When it comes to apps that bring in revenue for Google Play Store and Apple App Store, dating platform Tinder is usually at the
top of the list. In fact, Tinder is the top-grossing app on the Google Play Store in India currently, but that could change soon as the company has now started bypassing the “Google Play In-app Billing” payment method to cut down on the commission it pays Google.
A report in Bloomberg quotes Macquarie analyst Ben Schachter, who discovered that the Match.com-owned platform has joined a growing subset of apps that are bypassing Google Play Store’s default payments. Tinder is following the lead set by gaming sensation Fortnite from game publisher Epic Games, which has already implemented such a move to avoid making up to 30% commission payments to the app storefront run by Google for Android devices.
Tinder’s new payment process lets a user skip “Google Play In-app Billing” altogether, and allows them to enter their credit card details directly into the app. According to the analyst, the app will not show the user the option to go back to payments through Google Play for subsequent in-app purchases, once then have entered the credit card details. Obviously, this means that Bumble-rival Tinder gets to keep the whole amount spent by the user for the in-app purchase, instead of parting with the commission.
What About User Security?
One thing that will definitely bother many users is that you now to have to give credit card details to Match.com, which has been part of many security incidents and data breaches in the past. For users, the commission that Tinder pays to Google Play is hardly a problem, but details of their credit cards being leaked in hacks is a real concern, especially as Match.com does not have the same security infrastructure as Google.

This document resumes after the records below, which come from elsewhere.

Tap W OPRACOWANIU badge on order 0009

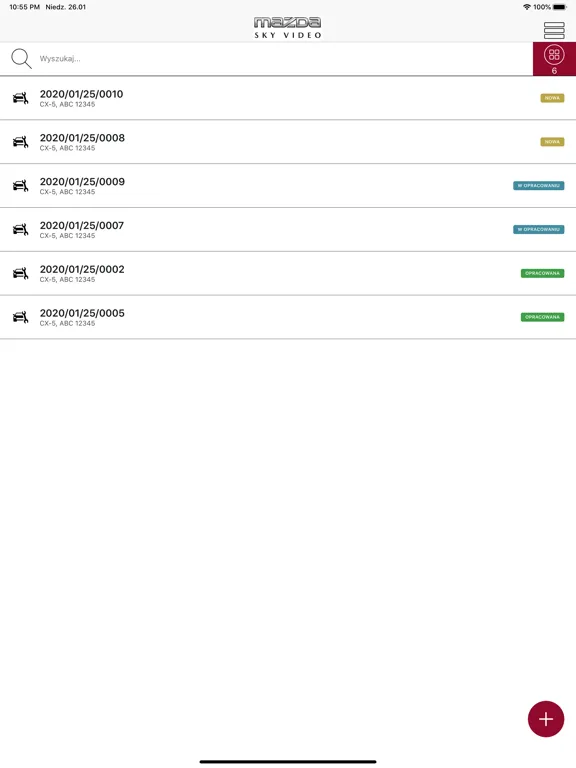(x=538, y=186)
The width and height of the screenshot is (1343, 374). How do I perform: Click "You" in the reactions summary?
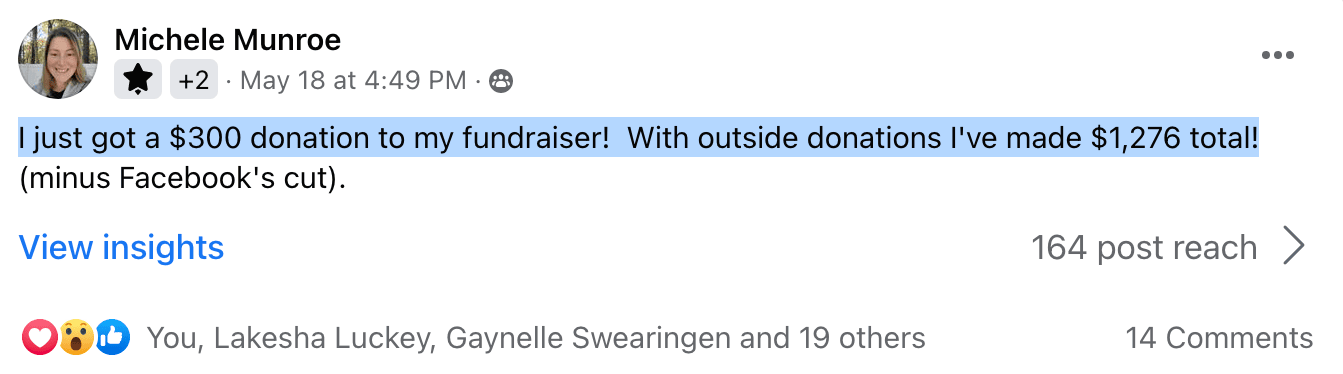click(x=174, y=338)
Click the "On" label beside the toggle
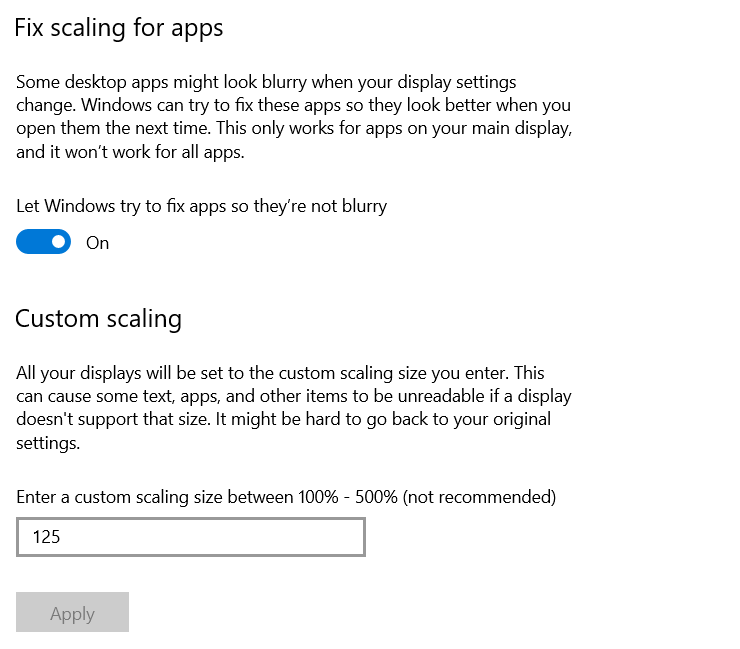This screenshot has height=649, width=740. coord(97,243)
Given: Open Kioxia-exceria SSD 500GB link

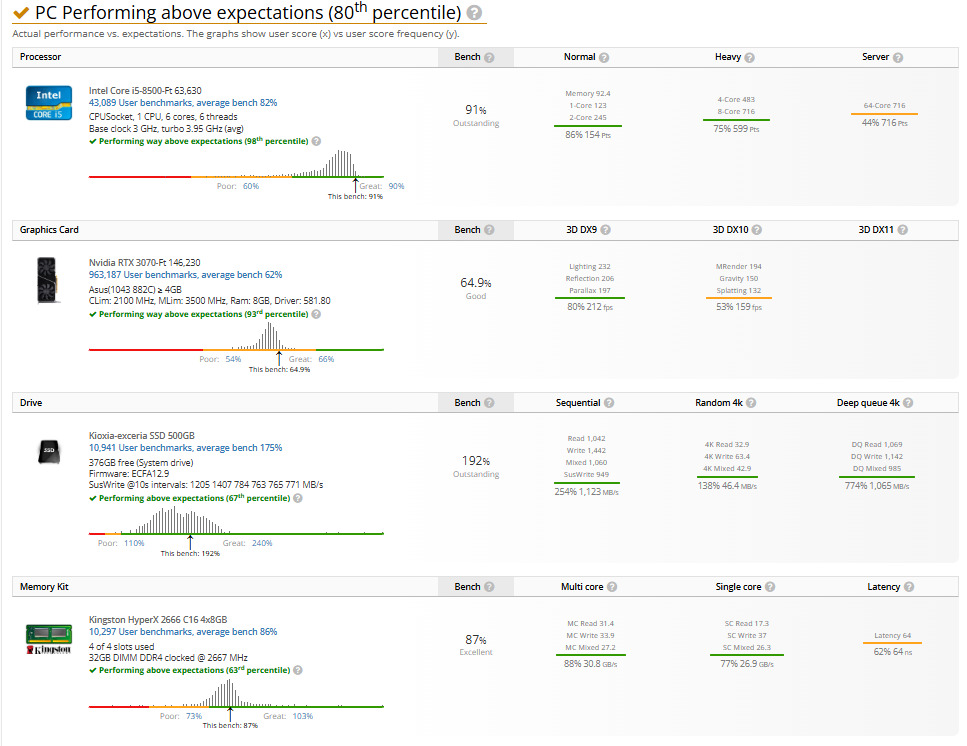Looking at the screenshot, I should 142,437.
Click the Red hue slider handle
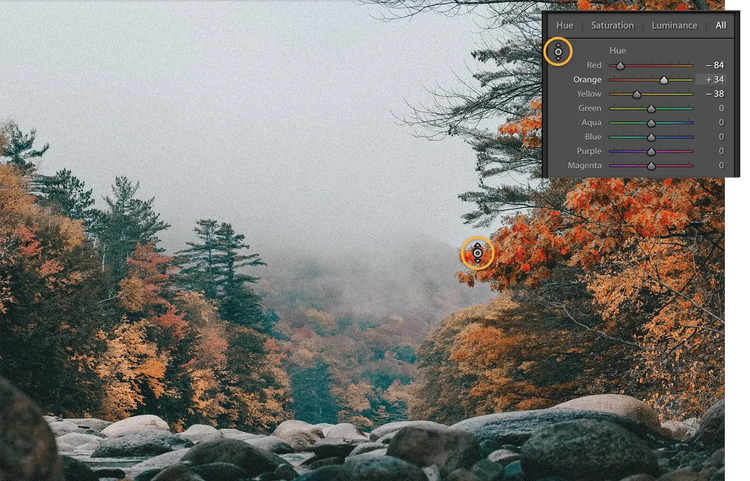Image resolution: width=750 pixels, height=481 pixels. (620, 66)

In 2018, a glitch reactivated old accounts of users as live profiles – resurrecting Match dating profiles from several decades ago. In 2017, an unsecured site installation led to some user profiles being leaked from Match.com. Besides Tinder, Match.com also operates dating site OkCupid, which also suffered an attack earlier this year, when users complained of hacks, even though the company denied it.

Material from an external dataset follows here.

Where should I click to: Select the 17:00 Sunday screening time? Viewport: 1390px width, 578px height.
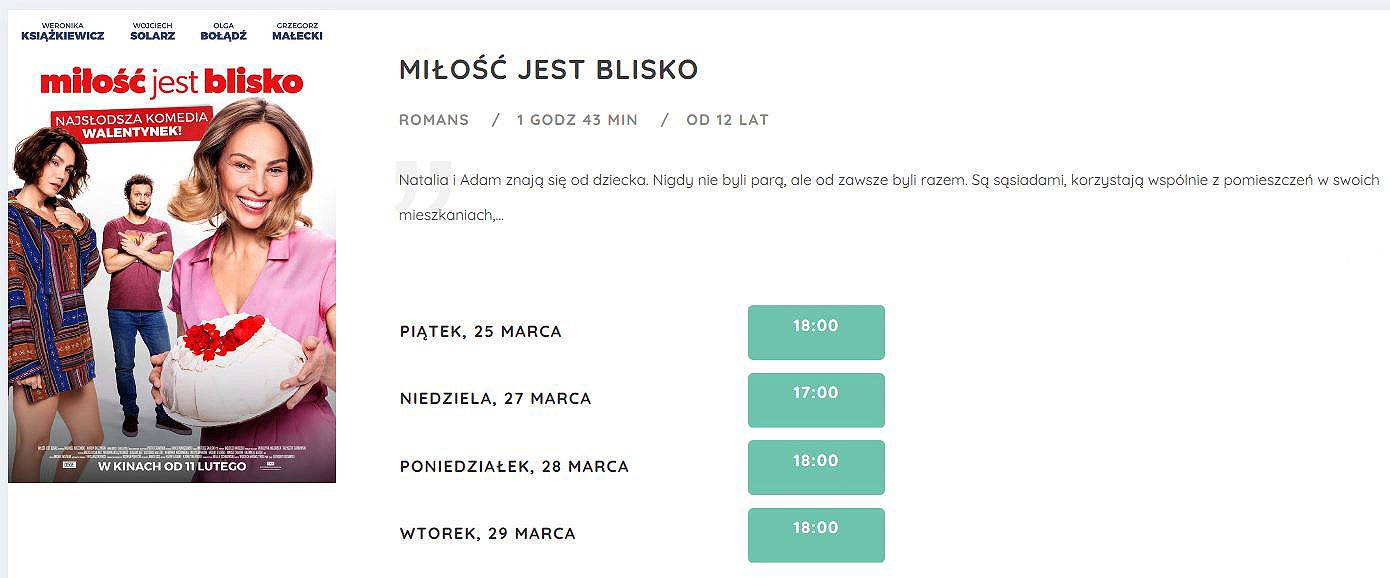coord(816,400)
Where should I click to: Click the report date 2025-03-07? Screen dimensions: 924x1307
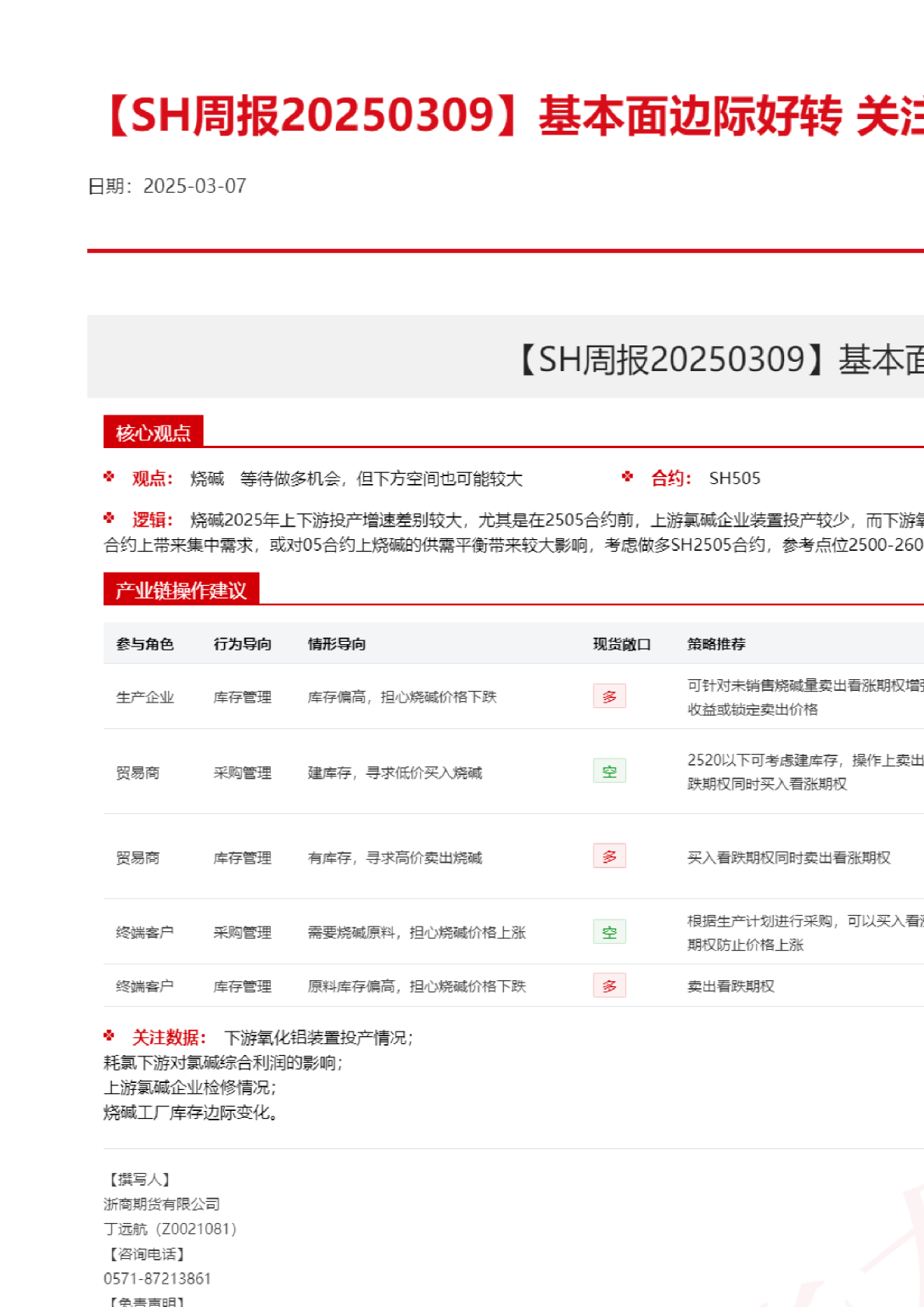pyautogui.click(x=194, y=186)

Unlike most payment gateways, Google Play’s payments system is faster, more intuitive for users and more reliable from a security point of view.

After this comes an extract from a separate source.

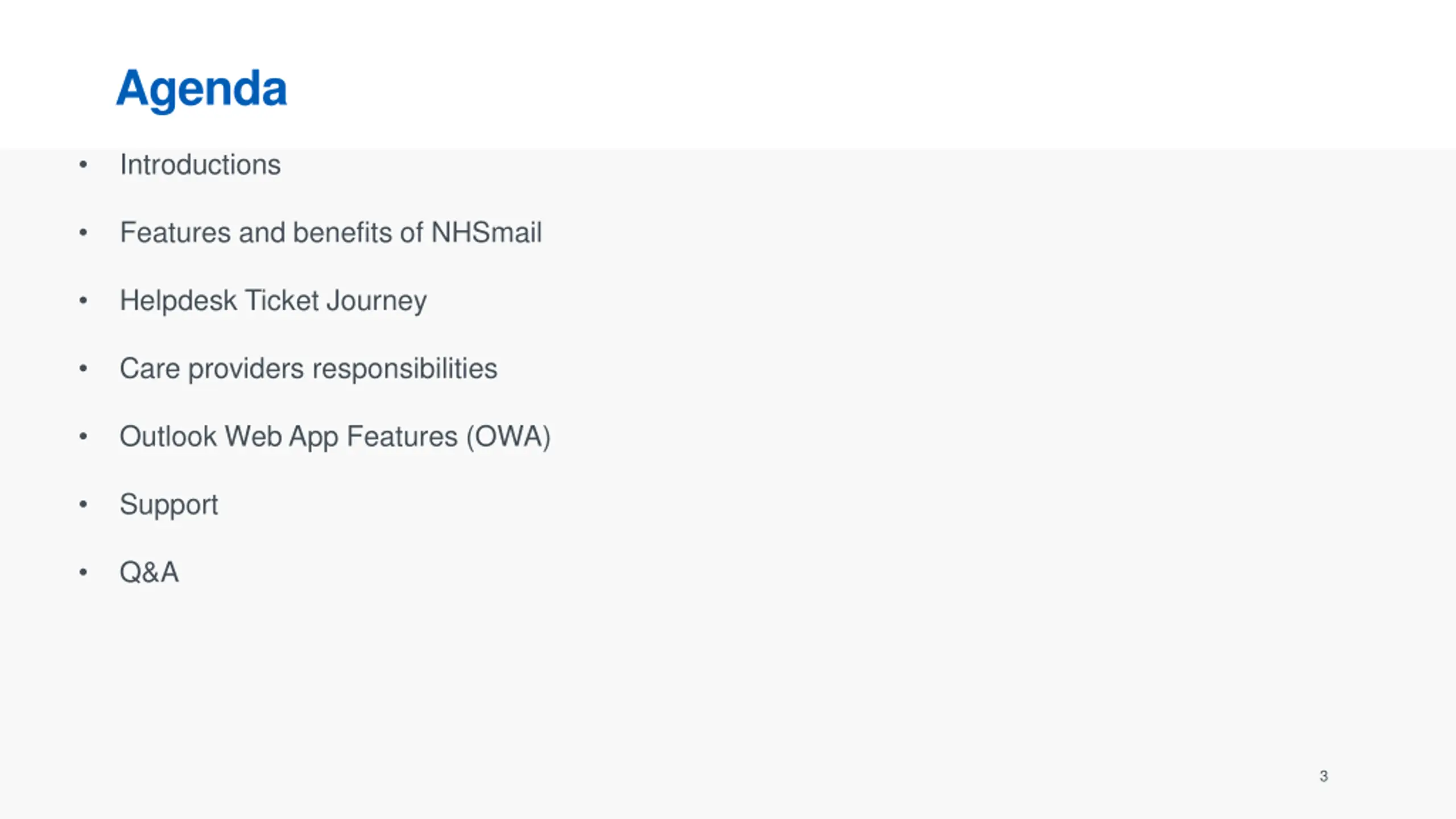The height and width of the screenshot is (819, 1456).
Task: Click the words Care providers
Action: tap(212, 369)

Will Google React And Take Down Tinder?
Unlike previous attempts to bypass the Google Play Store’s payment policies for developers, Tinder continues to be available on the Play Store. For instance, developer Epic Games only let users download the battle royale game Fortnite through its own store, and not through the Google Play Store. In India, platforms such as Dream11 also have to use the same route, since they have not deployed “Google Play In-app Billing” as these would involve paying commissions to Google.
Here’s the pertinent section from the Google Play developer policy:
In-store purchases: Developers charging for apps and downloads from Google Play must use Google Play’s payment system.
Developers offering products within a game downloaded on Google Play or providing access to game content must use Google Play In-app Billing as the method of payment.
Developers offering products within another category of app downloaded on Google Play must use Google Play In-app Billing as the method of payment, except for the following cases:
– Payment is solely for physical products
– Payment is for digital content that may be consumed outside of the app itself (e.g. songs that can be played on other music players).
Here the rules clearly state that apps may not deploy other in-app billing methods if they are being distributed through the Play Store. So Tinder may yet face the consequences of bypassing Google Play In-app Billing.
Curiously, Tinder has not used such a bypass method on the Apple App Store. It’s not yet clear whether the app will go the same route for iPhones and iPads, as Apple also bars developers from implementing third-party payment options. This ruling is the very crux of the antitrust case against Apple in the EU, which was brought by Spotify to challenge Apple’s commission’s policy and its monopoly on app distribution for iOS devices.